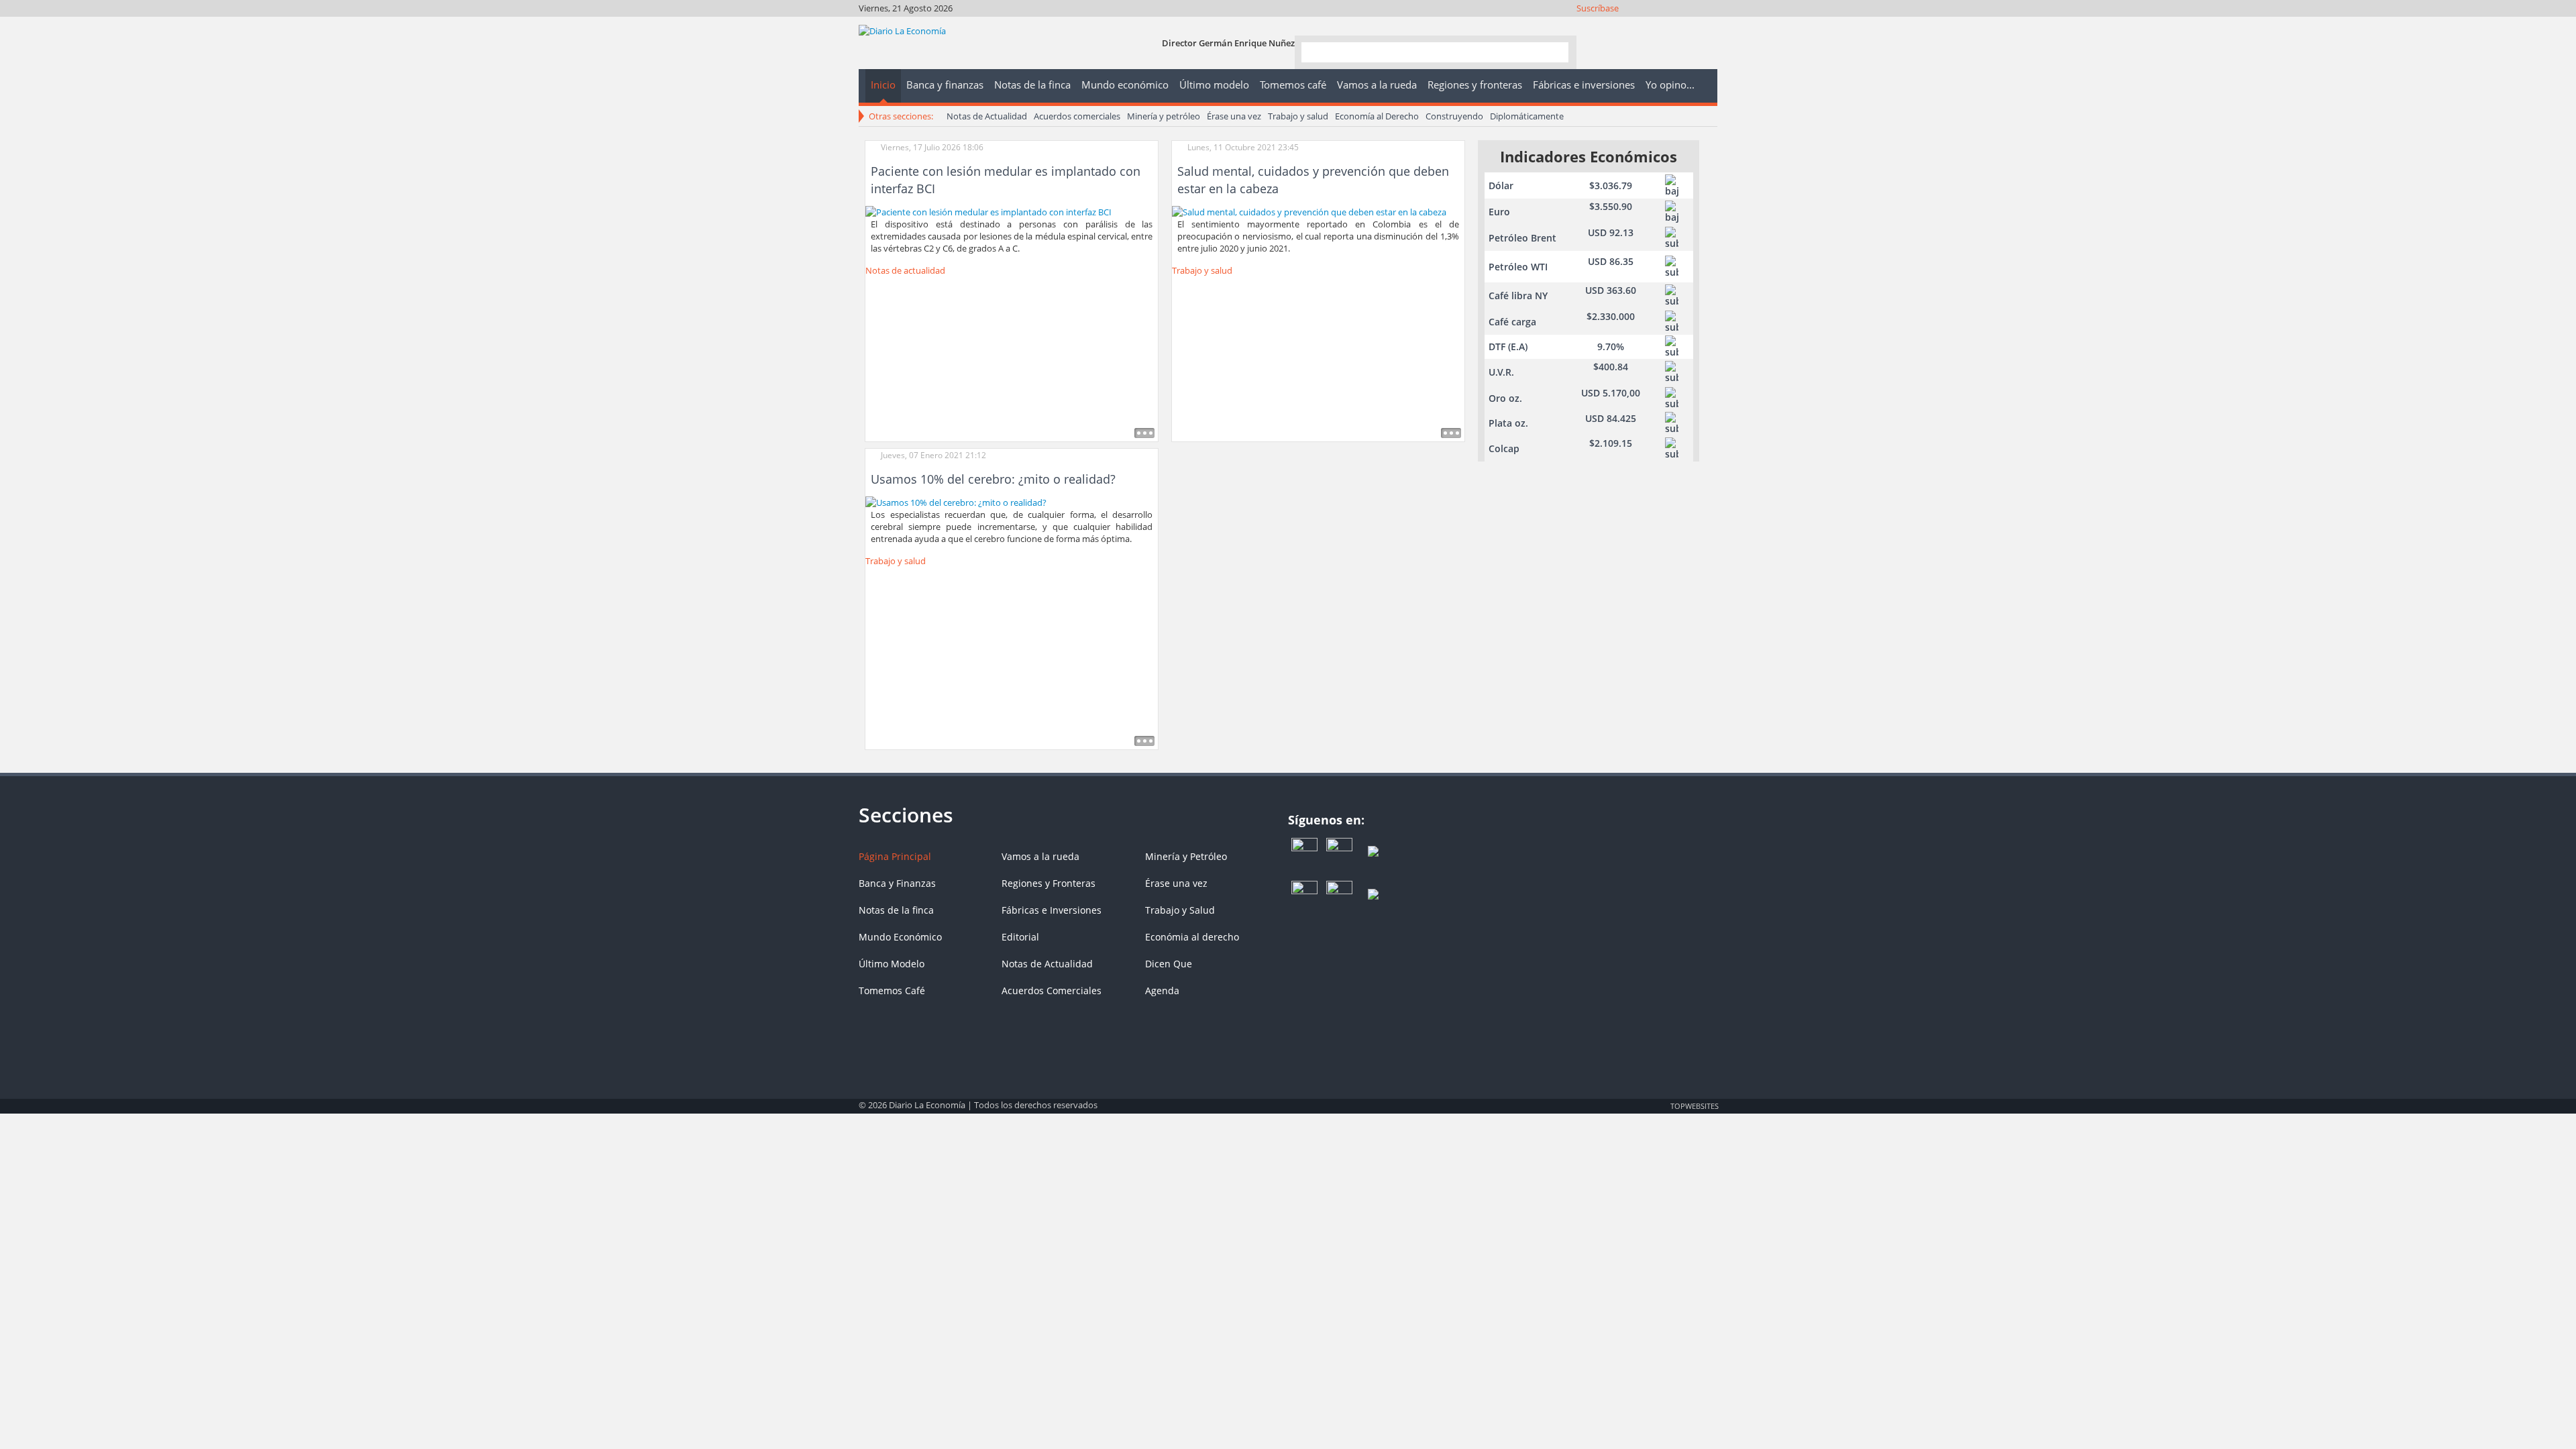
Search (1553, 51)
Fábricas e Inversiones (1052, 910)
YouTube (1671, 25)
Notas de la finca (896, 910)
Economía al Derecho (1377, 116)
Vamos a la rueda (1040, 856)
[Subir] (1288, 1099)
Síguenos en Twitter (1635, 25)
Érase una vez (1234, 116)
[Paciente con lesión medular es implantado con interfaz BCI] (988, 211)
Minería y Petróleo (1186, 856)
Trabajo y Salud (1180, 910)
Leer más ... (1144, 433)
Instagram (1653, 25)
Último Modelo (891, 963)
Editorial (1020, 936)
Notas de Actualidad (987, 116)
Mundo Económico (900, 936)
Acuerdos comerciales (1077, 116)
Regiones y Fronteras (1048, 883)
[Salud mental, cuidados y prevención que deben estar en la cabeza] (1309, 211)
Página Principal (895, 856)
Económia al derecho (1192, 936)
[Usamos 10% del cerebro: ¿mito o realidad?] (955, 501)
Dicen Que (1168, 963)
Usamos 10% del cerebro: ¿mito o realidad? (993, 479)
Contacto (1707, 25)
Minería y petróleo (1163, 116)
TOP (1693, 1105)
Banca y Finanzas (897, 883)
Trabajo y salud (1298, 116)
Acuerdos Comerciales (1052, 990)
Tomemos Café (892, 990)
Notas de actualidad (905, 270)
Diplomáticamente (1527, 116)
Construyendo (1454, 116)
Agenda (1162, 990)
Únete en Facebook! (1617, 25)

━━━━━━━━━━━━━━━━

The task:
Please print the entries exactly as they stand. Images are not part of the copy.

Output for this task:
Search (1553, 51)
Fábricas e Inversiones (1052, 910)
YouTube (1671, 25)
Notas de la finca (896, 910)
Economía al Derecho (1377, 116)
Vamos a la rueda (1040, 856)
[Subir] (1288, 1099)
Síguenos en Twitter (1635, 25)
Érase una vez (1234, 116)
[Paciente con lesión medular es implantado con interfaz BCI] (988, 211)
Minería y Petróleo (1186, 856)
Trabajo y Salud (1180, 910)
Leer más ... (1144, 433)
Instagram (1653, 25)
Último Modelo (891, 963)
Editorial (1020, 936)
Notas de Actualidad (987, 116)
Mundo Económico (900, 936)
Acuerdos comerciales (1077, 116)
Regiones y Fronteras (1048, 883)
[Salud mental, cuidados y prevención que deben estar en la cabeza] (1309, 211)
Página Principal (895, 856)
Económia al derecho (1192, 936)
[Usamos 10% del cerebro: ¿mito o realidad?] (955, 501)
Dicen Que (1168, 963)
Usamos 10% del cerebro: ¿mito o realidad? (993, 479)
Contacto (1707, 25)
Minería y petróleo (1163, 116)
TOP (1693, 1105)
Banca y Finanzas (897, 883)
Trabajo y salud (1298, 116)
Acuerdos Comerciales (1052, 990)
Tomemos Café (892, 990)
Notas de actualidad (905, 270)
Diplomáticamente (1527, 116)
Construyendo (1454, 116)
Agenda (1162, 990)
Únete en Facebook! (1617, 25)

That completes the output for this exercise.